» Action item
Could you reproduce every entry that follows, exactly as shown?

(Collection entries)
BEGIN
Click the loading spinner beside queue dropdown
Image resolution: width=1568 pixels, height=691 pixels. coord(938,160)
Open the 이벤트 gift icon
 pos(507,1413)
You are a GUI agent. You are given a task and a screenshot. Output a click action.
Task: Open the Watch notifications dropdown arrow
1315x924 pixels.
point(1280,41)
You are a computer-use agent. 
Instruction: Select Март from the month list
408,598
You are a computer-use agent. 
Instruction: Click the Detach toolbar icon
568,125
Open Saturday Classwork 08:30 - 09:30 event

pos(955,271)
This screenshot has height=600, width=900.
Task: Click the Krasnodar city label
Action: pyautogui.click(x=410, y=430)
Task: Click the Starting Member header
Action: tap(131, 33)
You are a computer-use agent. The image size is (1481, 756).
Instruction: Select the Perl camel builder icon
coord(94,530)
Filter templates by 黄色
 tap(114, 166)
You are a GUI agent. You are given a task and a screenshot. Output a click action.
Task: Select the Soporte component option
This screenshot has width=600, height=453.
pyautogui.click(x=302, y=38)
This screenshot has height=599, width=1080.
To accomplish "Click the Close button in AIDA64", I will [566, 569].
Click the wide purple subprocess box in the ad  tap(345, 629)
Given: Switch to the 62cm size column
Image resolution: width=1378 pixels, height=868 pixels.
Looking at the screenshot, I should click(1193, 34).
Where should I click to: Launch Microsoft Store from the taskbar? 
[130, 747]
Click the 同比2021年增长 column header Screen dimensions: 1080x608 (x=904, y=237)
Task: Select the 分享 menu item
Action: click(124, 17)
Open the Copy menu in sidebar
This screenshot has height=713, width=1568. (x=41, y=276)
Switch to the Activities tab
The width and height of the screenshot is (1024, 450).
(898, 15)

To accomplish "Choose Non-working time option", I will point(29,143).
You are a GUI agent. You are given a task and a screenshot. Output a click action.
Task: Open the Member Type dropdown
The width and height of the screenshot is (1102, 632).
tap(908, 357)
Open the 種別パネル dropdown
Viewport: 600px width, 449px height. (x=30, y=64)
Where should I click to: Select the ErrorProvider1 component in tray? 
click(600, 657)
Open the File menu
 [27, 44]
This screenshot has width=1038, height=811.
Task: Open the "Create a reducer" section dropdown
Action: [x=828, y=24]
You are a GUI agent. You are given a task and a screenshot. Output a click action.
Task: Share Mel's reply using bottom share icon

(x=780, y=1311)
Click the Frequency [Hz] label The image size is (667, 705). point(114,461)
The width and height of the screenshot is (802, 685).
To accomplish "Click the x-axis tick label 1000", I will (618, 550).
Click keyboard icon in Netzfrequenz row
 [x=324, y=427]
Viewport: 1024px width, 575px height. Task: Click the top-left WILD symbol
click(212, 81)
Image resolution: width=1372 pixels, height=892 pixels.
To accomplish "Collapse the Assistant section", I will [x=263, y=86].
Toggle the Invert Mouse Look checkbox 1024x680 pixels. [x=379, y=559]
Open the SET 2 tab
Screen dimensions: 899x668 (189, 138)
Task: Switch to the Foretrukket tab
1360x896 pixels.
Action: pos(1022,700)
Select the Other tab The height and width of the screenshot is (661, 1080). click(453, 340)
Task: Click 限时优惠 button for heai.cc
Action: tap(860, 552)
END
» Solved problem
Click the loading spinner beside queue dropdown
Image resolution: width=1568 pixels, height=691 pixels. coord(938,160)
Open the 이벤트 gift icon
 pos(507,1413)
You are a GUI agent. You are given a task and a screenshot. Output a click action.
Task: Open the Watch notifications dropdown arrow
1315x924 pixels.
point(1280,41)
You are a computer-use agent. 
Instruction: Select Март from the month list
408,598
You are a computer-use agent. 
Instruction: Click the Detach toolbar icon
568,125
Open Saturday Classwork 08:30 - 09:30 event

pos(955,271)
This screenshot has height=600, width=900.
Task: Click the Krasnodar city label
Action: pyautogui.click(x=410, y=430)
Task: Click the Starting Member header
Action: tap(131, 33)
You are a computer-use agent. The image size is (1481, 756).
Instruction: Select the Perl camel builder icon
coord(94,530)
Filter templates by 黄色
 tap(114, 166)
You are a GUI agent. You are given a task and a screenshot. Output a click action.
Task: Select the Soporte component option
This screenshot has width=600, height=453.
pyautogui.click(x=302, y=38)
This screenshot has height=599, width=1080.
To accomplish "Click the Close button in AIDA64", I will [566, 569].
Click the wide purple subprocess box in the ad  tap(345, 629)
Given: Switch to the 62cm size column
Image resolution: width=1378 pixels, height=868 pixels.
Looking at the screenshot, I should click(1193, 34).
Where should I click to: Launch Microsoft Store from the taskbar? 
[130, 747]
Click the 同比2021年增长 column header Screen dimensions: 1080x608 (x=904, y=237)
Task: Select the 分享 menu item
Action: click(124, 17)
Open the Copy menu in sidebar
This screenshot has height=713, width=1568. (x=41, y=276)
Switch to the Activities tab
The width and height of the screenshot is (1024, 450).
(898, 15)

To accomplish "Choose Non-working time option", I will point(29,143).
You are a GUI agent. You are given a task and a screenshot. Output a click action.
Task: Open the Member Type dropdown
The width and height of the screenshot is (1102, 632).
tap(908, 357)
Open the 種別パネル dropdown
Viewport: 600px width, 449px height. (x=30, y=64)
Where should I click to: Select the ErrorProvider1 component in tray? 
click(600, 657)
Open the File menu
 [27, 44]
This screenshot has width=1038, height=811.
Task: Open the "Create a reducer" section dropdown
Action: [x=828, y=24]
You are a GUI agent. You are given a task and a screenshot. Output a click action.
Task: Share Mel's reply using bottom share icon

(x=780, y=1311)
Click the Frequency [Hz] label The image size is (667, 705). point(114,461)
The width and height of the screenshot is (802, 685).
To accomplish "Click the x-axis tick label 1000", I will (618, 550).
Click keyboard icon in Netzfrequenz row
 [x=324, y=427]
Viewport: 1024px width, 575px height. Task: Click the top-left WILD symbol
click(212, 81)
Image resolution: width=1372 pixels, height=892 pixels.
To accomplish "Collapse the Assistant section", I will [x=263, y=86].
Toggle the Invert Mouse Look checkbox 1024x680 pixels. [x=379, y=559]
Open the SET 2 tab
Screen dimensions: 899x668 (189, 138)
Task: Switch to the Foretrukket tab
1360x896 pixels.
Action: pos(1022,700)
Select the Other tab The height and width of the screenshot is (661, 1080). click(453, 340)
Task: Click 限时优惠 button for heai.cc
Action: tap(860, 552)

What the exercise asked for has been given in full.